◆ **EXERCISE DESCRIPTION**: Take the line that contains "415x303 pixels. At" as the first and the last line of the material as the final one; set down exactly the lines in that span.

++++++++++

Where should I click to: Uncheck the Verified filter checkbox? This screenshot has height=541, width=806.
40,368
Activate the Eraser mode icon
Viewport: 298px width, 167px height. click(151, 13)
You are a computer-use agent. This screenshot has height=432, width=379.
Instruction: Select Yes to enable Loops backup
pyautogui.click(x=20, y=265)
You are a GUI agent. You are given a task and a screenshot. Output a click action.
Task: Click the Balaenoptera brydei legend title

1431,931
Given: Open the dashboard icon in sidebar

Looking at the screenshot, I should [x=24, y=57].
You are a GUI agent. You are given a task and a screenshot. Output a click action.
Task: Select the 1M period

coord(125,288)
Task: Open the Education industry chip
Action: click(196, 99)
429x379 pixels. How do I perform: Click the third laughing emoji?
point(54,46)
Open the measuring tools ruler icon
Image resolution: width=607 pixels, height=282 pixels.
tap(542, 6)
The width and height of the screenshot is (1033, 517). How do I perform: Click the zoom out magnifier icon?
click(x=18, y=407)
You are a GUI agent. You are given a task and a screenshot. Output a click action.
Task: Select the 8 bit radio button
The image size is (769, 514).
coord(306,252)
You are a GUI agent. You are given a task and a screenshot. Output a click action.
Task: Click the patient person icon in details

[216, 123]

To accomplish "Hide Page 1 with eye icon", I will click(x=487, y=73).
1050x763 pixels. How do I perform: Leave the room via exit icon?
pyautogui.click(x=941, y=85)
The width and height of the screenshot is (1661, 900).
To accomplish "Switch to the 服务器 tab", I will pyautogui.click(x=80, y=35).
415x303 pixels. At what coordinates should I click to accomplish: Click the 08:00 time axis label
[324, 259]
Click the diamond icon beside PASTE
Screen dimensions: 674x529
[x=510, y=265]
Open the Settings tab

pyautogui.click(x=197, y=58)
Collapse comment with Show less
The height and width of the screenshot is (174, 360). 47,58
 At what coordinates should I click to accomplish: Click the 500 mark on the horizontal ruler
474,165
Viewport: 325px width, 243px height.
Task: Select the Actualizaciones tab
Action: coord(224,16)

++++++++++

◆ **SOLUTION TO THE EXERCISE**:
415x303 pixels. At what coordinates should I click to accomplish: Click the 08:00 time axis label
[324, 259]
Click the diamond icon beside PASTE
Screen dimensions: 674x529
[x=510, y=265]
Open the Settings tab

pyautogui.click(x=197, y=58)
Collapse comment with Show less
The height and width of the screenshot is (174, 360). 47,58
 At what coordinates should I click to accomplish: Click the 500 mark on the horizontal ruler
474,165
Viewport: 325px width, 243px height.
Task: Select the Actualizaciones tab
Action: coord(224,16)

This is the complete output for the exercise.